The Guilty : un thriller téléphonique dont on ne décroche pas

Posté par Rosario Ligammari le 13 Juin 2019
Dans The Guilty, le postulat est radical : rien n'est montré à l'écran, tout se déroule par téléphone. Basé sur une histoire de kidnapping, le réalisateur danois Gustav Möller a séduit le public avec ce long-métrage en forme d'exercice de style tendu, sur le fil du rasoir.
Le téléphone filmé

Avec The Guilty, le Danois Gustav Möller fait un pari aussi audacieux que minimaliste : son film met le spectateur en apnée dans un huis clos exclusivement téléphonique.

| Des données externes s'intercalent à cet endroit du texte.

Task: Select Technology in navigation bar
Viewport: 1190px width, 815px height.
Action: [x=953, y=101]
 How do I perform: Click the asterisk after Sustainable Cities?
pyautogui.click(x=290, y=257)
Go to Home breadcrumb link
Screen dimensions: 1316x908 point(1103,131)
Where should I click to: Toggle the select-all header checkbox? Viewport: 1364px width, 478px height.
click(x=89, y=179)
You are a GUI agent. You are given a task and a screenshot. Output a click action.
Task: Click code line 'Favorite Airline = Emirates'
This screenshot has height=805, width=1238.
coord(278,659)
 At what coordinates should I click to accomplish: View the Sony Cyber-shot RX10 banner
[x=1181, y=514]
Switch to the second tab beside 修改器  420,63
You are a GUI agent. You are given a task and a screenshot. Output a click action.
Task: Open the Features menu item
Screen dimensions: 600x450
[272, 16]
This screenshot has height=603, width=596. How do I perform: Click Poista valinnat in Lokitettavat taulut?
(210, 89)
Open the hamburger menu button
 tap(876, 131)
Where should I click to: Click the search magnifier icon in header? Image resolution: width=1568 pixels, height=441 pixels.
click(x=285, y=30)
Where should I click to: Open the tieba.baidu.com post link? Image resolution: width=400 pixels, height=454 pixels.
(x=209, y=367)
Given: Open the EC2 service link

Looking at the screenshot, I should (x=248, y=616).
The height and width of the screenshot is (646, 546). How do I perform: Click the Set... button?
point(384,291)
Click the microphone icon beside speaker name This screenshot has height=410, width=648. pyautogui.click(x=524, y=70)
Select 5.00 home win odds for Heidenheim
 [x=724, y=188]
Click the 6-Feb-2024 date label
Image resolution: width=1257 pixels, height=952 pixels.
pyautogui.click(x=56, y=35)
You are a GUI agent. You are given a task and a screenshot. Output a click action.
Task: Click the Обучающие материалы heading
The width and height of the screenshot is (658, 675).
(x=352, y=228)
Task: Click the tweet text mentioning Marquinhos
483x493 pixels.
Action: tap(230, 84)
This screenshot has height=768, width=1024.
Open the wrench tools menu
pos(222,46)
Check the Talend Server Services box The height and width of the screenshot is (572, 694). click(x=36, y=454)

Asger Holm (Jacob Cedergren, tout en nervosité) passe sa vie en ligne. Et pour cause : il est opérateur du 112 à Copenhague ; son travail consiste à résoudre les problèmes depuis son bureau, assis, le combiné à l'oreille. Jusqu'à ce qu'un appel change sa vie. Une femme, un enlèvement, deux enfants à la maison. L'expression « simple comme un coup de fil » n'a jamais été aussi peu appropriée.

Un autre film à l'autre bout du fil

Au cinéma, il y a la partie visible et le hors-champs. On dit souvent que ce qui se trouve dans la tête du spectateur est aussi important que ce qui se déroule à l'écran. De la même famille que Phone Game (Joel Schumacher, 2003), qui a lieu dans une cabine téléphonique, ou Buried (Rodrigo Cortes, 2010), qui se passe dans un cercueil avec un portable à moitié chargé, The Guilty demande au spectateur de bien écouter pour y voir plus clair. L'imagination doit être mise à l'épreuve puisqu'il doit projeter une histoire qui n'aura lieu que dans sa tête. En effet, le film n'est pas dans le non-dit mais dans le « pas montré ».

Tout en tension

Si la tension est générée par les événements narrés au téléphone, elle tient aussi par le « jeu » de la voix, son intonation, ses cris et ses chuchotements. L'actrice Jessica Dinnage a d'ailleurs été choisie pour sa voix rauque, que le réalisateur qualifie d'« un peu brisée ». Au-delà de la voix, ce huis-clos engendre, en plus de la claustrophobie, de l'impuissance ; que faire quand le téléphone coupe sur des cris d'effroi ? Enfin, d'un point de vue narratif, le réalisateur n'use pas de subterfuges comme des flashbacks à la 127 heures (Danny Boyle, 2011) . Pas de possibilité de s'évader, la caméra reste accrochée à l'appareil de bout en bout. Résultat : The Guilty est un film d'action sans spectacle, une course-poursuite mentale qui fait du surplace, rythmée par les tic-tac du temps qui filent à l'autre bout du fil. On en ressort quand même essoufflés.